AGA Rangemaster recently commissioned some research (through the Next Big Thing/One Poll) into the habits of men and women in the kitchen. 3000 independent respondents took part.
The results are somewhat interesting…
“70% of women say that they do the majority of cooking in the home, while only half this number of men agree – a mere 35% of men, when asked the same question, claim that the woman does most of the cooking.

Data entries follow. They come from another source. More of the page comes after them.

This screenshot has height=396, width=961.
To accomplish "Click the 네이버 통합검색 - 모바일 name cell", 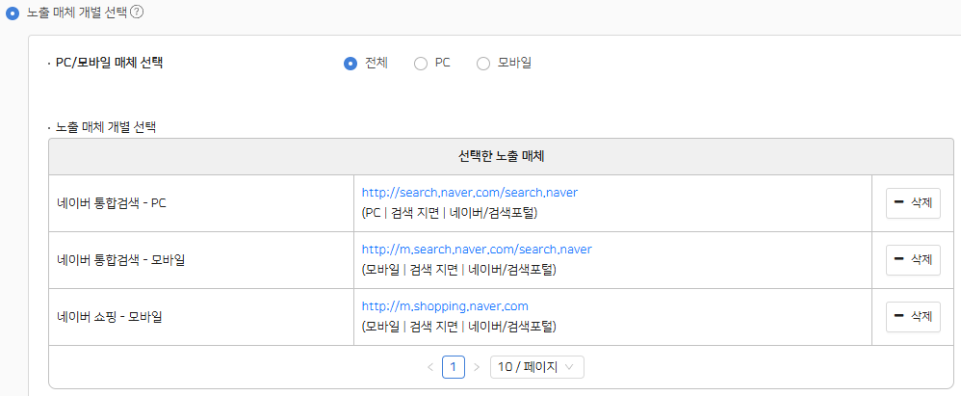I will point(118,259).
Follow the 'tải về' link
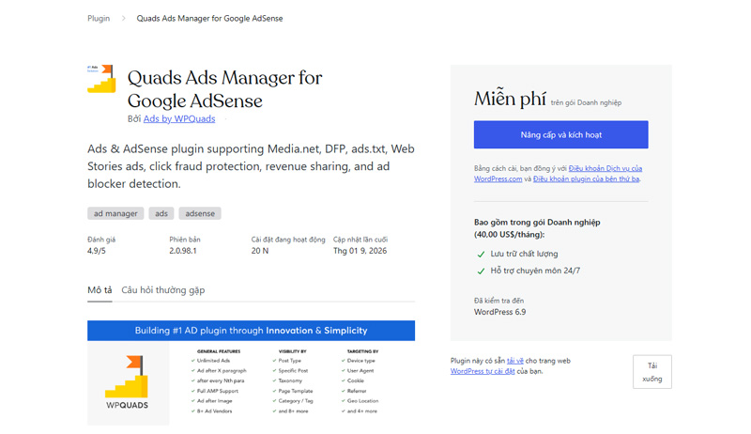 click(514, 361)
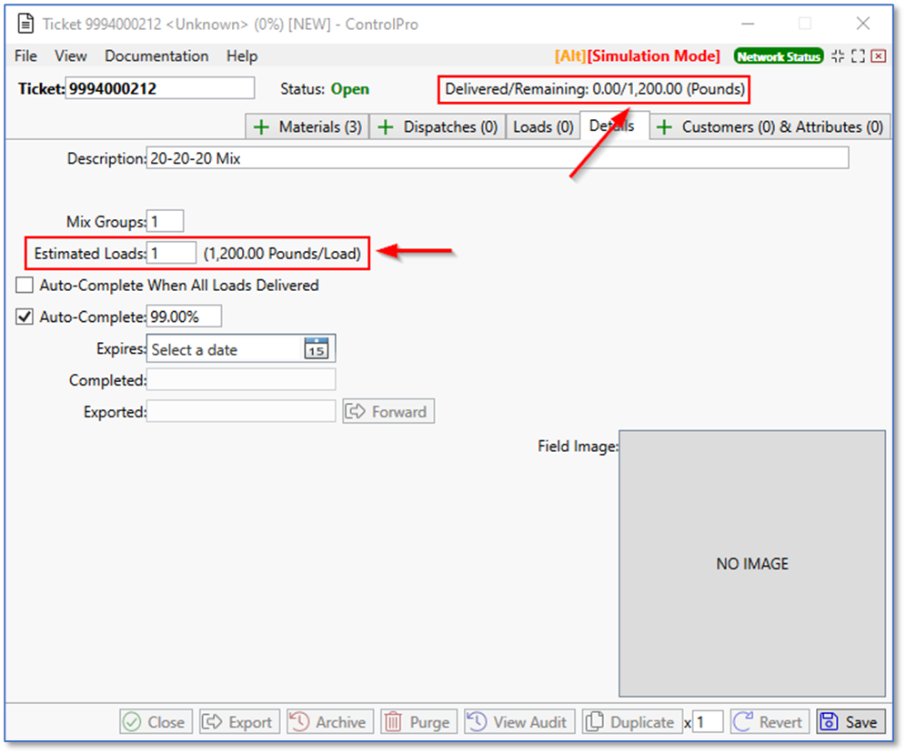Click the Estimated Loads input box
The width and height of the screenshot is (906, 754).
point(171,254)
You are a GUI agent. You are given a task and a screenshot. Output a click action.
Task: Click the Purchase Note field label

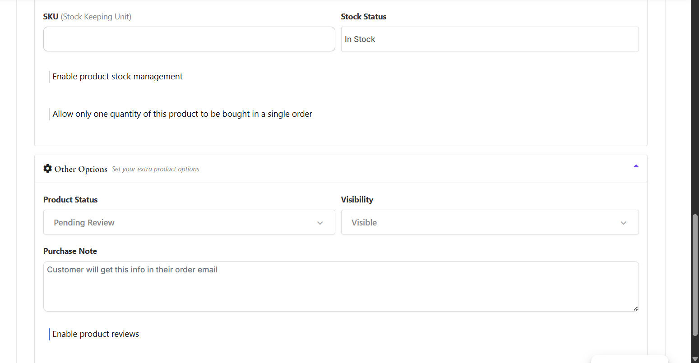point(70,251)
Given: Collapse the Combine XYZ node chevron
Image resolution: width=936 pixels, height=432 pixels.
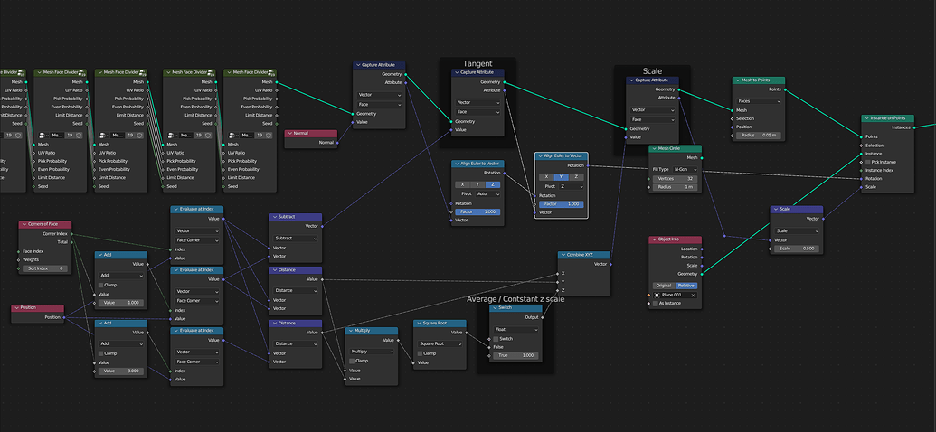Looking at the screenshot, I should (x=563, y=255).
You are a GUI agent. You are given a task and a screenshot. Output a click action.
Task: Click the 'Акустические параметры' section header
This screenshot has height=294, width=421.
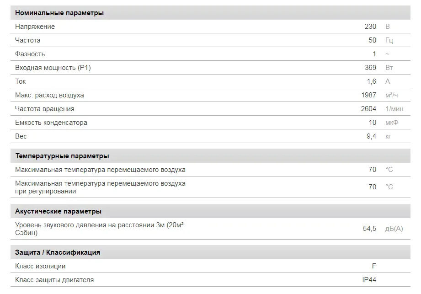pyautogui.click(x=59, y=211)
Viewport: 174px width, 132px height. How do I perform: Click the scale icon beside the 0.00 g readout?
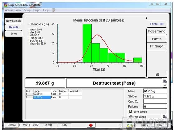[130, 125]
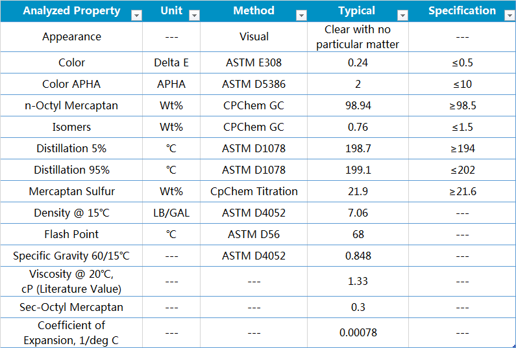This screenshot has width=516, height=348.
Task: Expand the Method column filter arrow
Action: coord(301,16)
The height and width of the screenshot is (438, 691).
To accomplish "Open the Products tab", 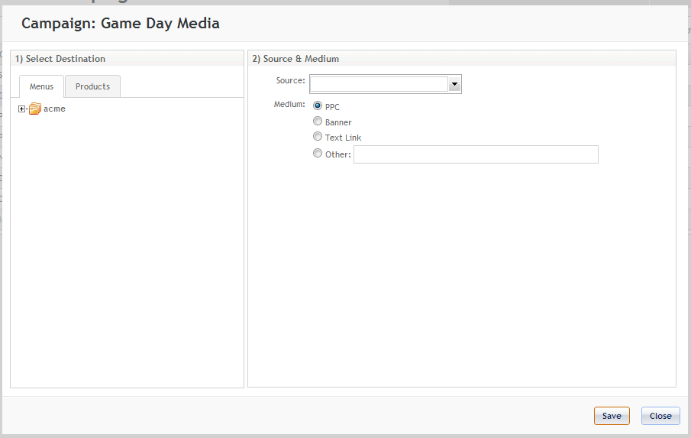I will point(92,86).
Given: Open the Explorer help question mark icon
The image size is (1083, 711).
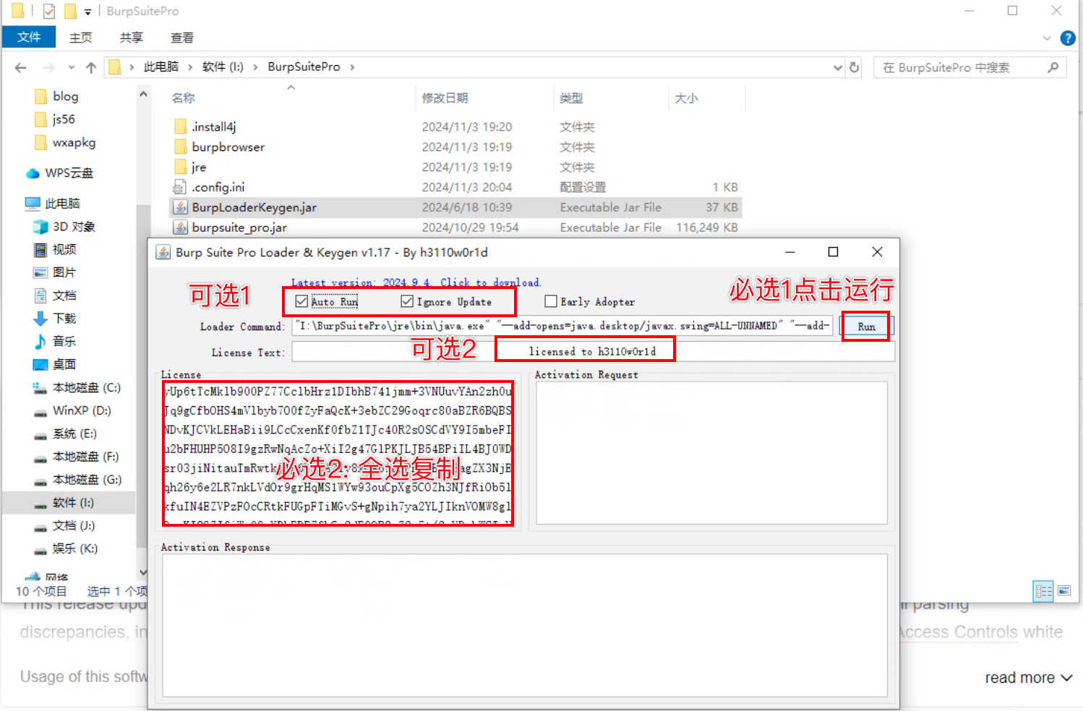Looking at the screenshot, I should pyautogui.click(x=1067, y=38).
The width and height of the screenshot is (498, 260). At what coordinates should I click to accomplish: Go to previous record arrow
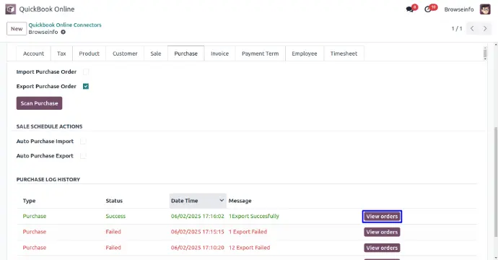click(472, 29)
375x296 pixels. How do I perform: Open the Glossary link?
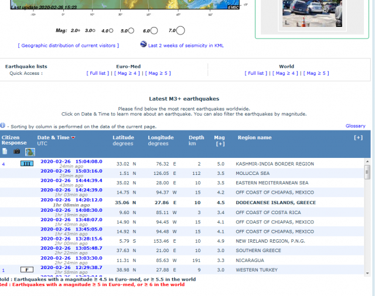coord(355,126)
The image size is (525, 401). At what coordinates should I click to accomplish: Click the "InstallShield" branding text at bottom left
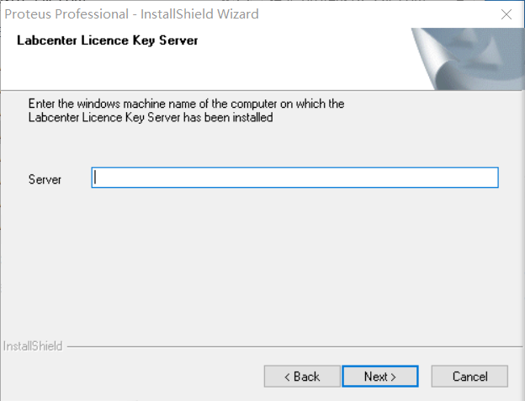coord(32,346)
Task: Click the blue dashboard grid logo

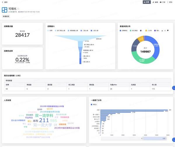Action: pyautogui.click(x=5, y=10)

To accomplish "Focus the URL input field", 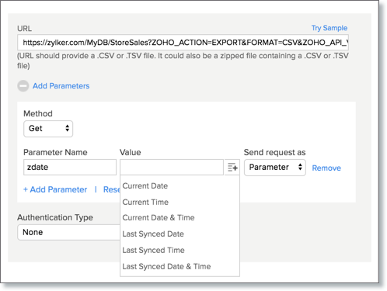I will click(183, 43).
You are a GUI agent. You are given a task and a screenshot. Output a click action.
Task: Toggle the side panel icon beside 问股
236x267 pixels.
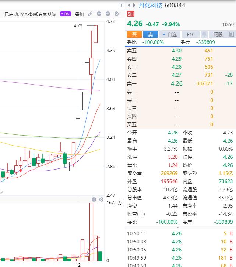[231, 34]
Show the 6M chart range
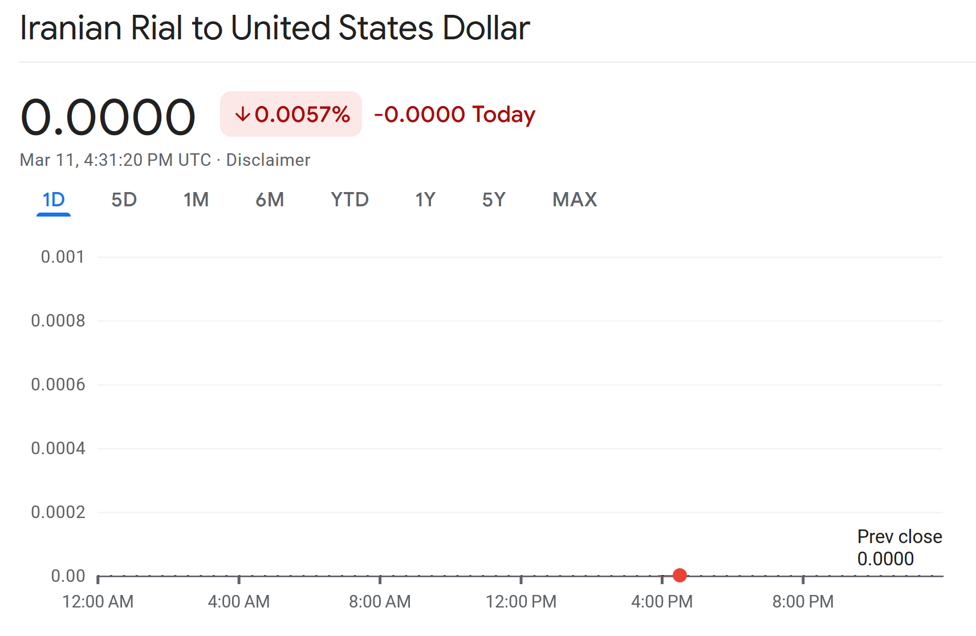This screenshot has height=636, width=976. pyautogui.click(x=270, y=200)
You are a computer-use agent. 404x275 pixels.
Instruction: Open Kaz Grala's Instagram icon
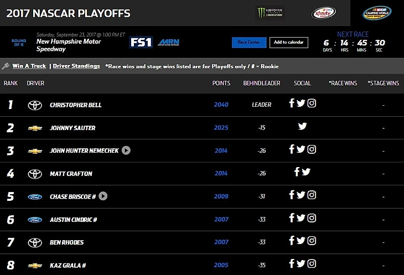point(312,264)
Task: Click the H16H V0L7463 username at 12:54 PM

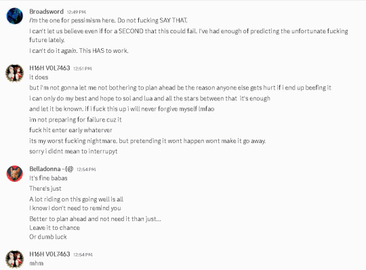Action: coord(49,254)
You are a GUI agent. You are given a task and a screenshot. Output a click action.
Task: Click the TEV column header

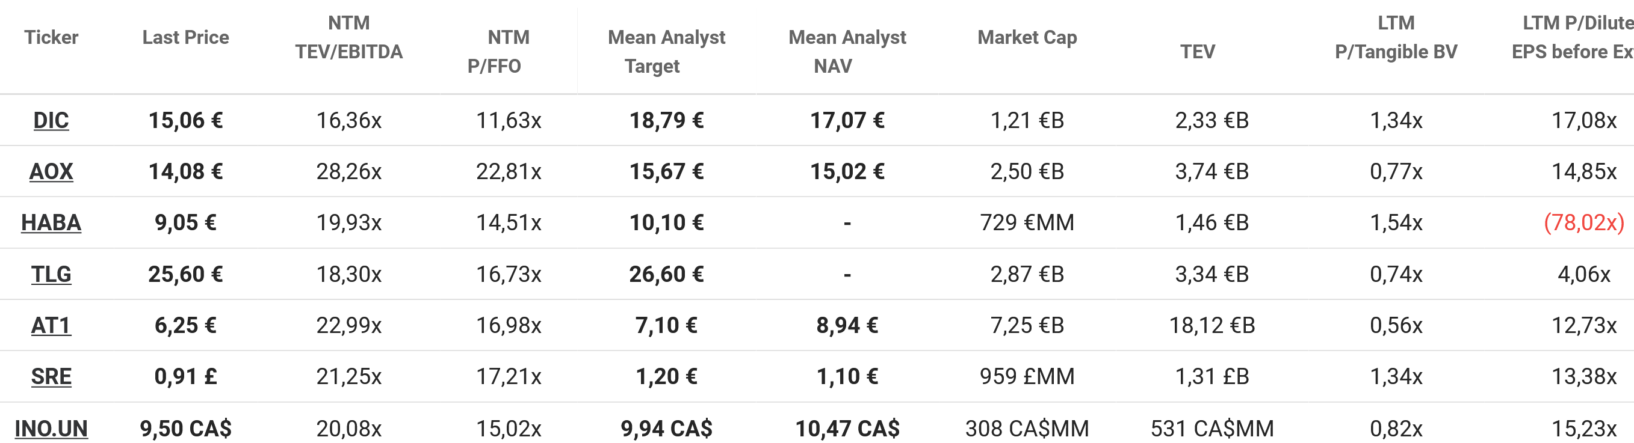coord(1198,51)
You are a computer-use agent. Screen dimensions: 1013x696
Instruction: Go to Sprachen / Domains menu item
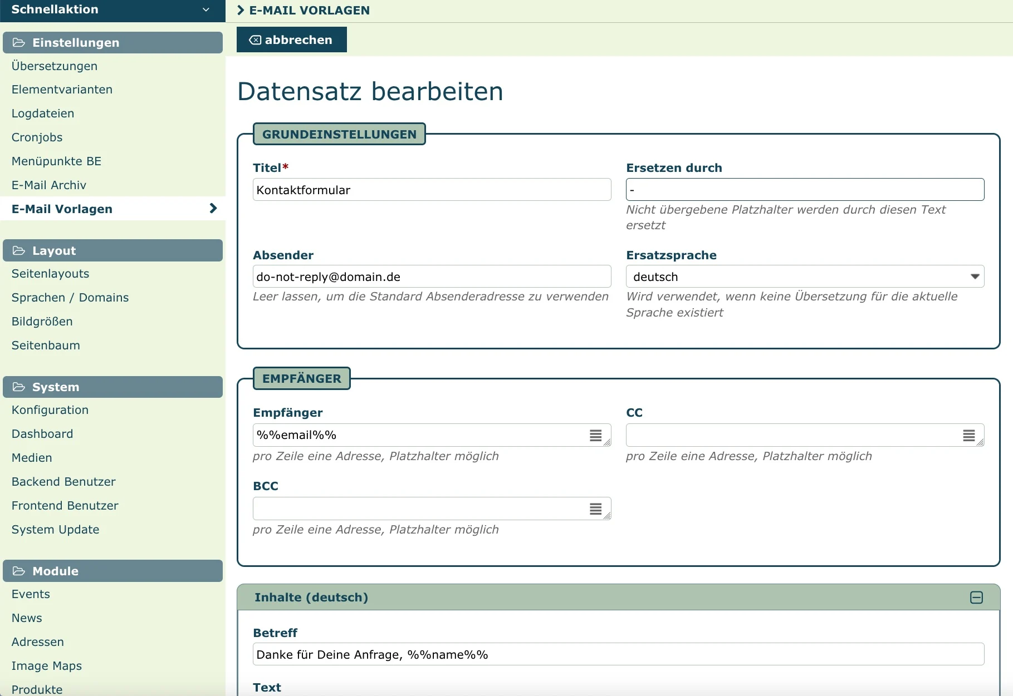[x=70, y=298]
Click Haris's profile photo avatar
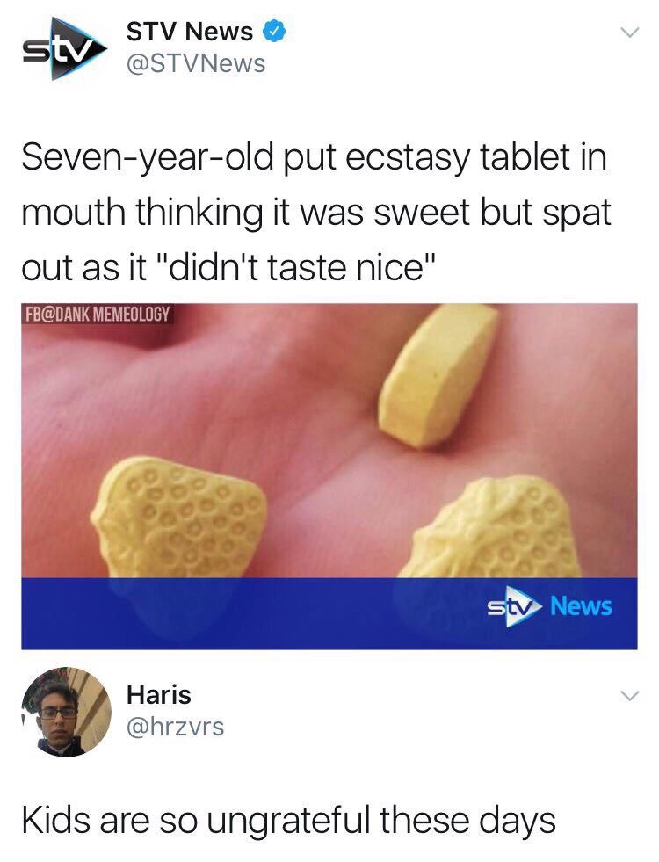This screenshot has width=659, height=862. (x=66, y=712)
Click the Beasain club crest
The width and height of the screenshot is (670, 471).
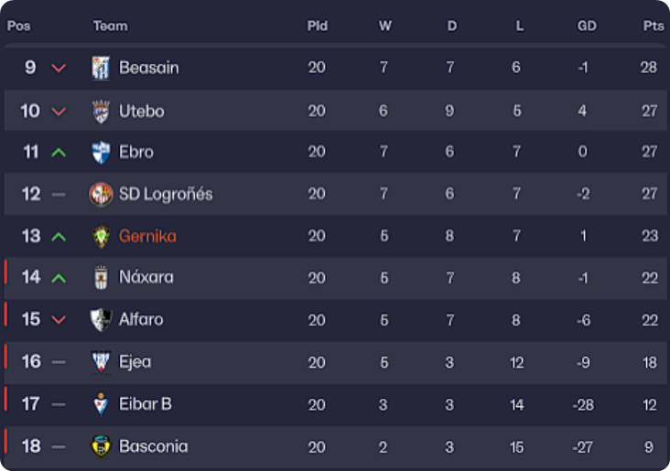point(101,68)
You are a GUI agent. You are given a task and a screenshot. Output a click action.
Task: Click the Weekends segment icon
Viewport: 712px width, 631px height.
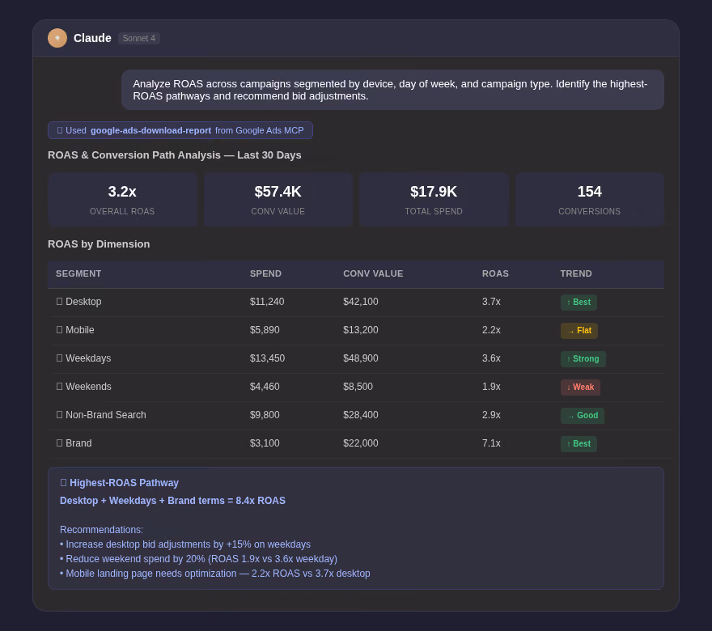point(60,387)
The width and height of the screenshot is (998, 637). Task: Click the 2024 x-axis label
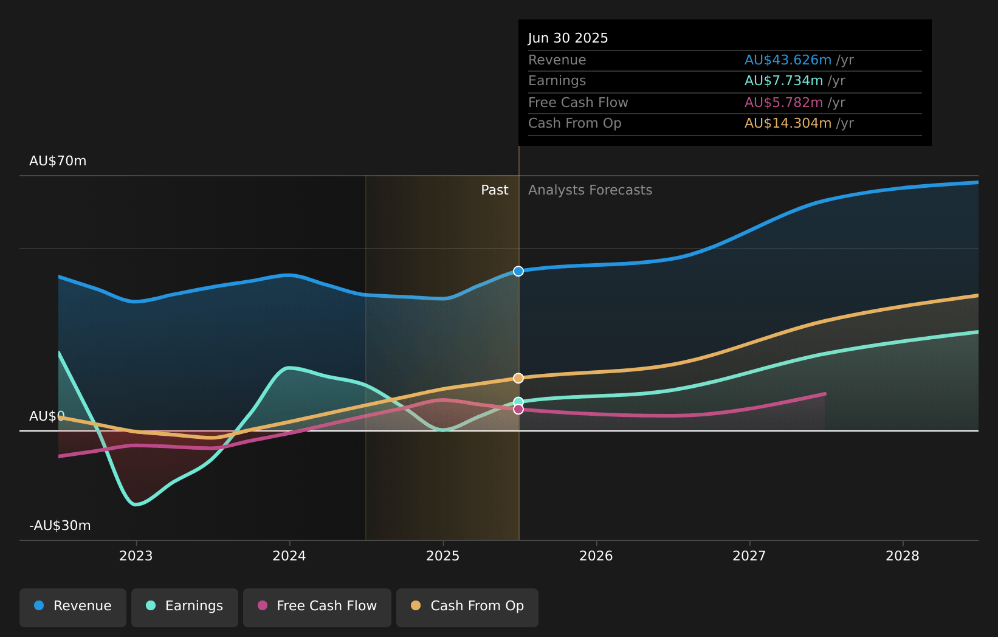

But, given a smart range cooker to play with, the man in the household is 7% more inclined cook.
When it comes to international cuisine, men are proven to be more adventurous cooks: 42% cook Indian and 30% favour Chinese recipes, whereas women are far more likely to cook traditional English (80%) or Italian (75%) dishes.
When it comes to extra-culinary activities, 50% more men than women will admit to having sex in their kitchen.
The UK is a nation of budding Naked Chefs – men strip off to their underwear to cook twice as often as women do (27% vs. 13%), or even cook completely in the nude (13% vs. 6%).”
Clearly I am blogging these statistics simply because they have really amused (if not, confused) me.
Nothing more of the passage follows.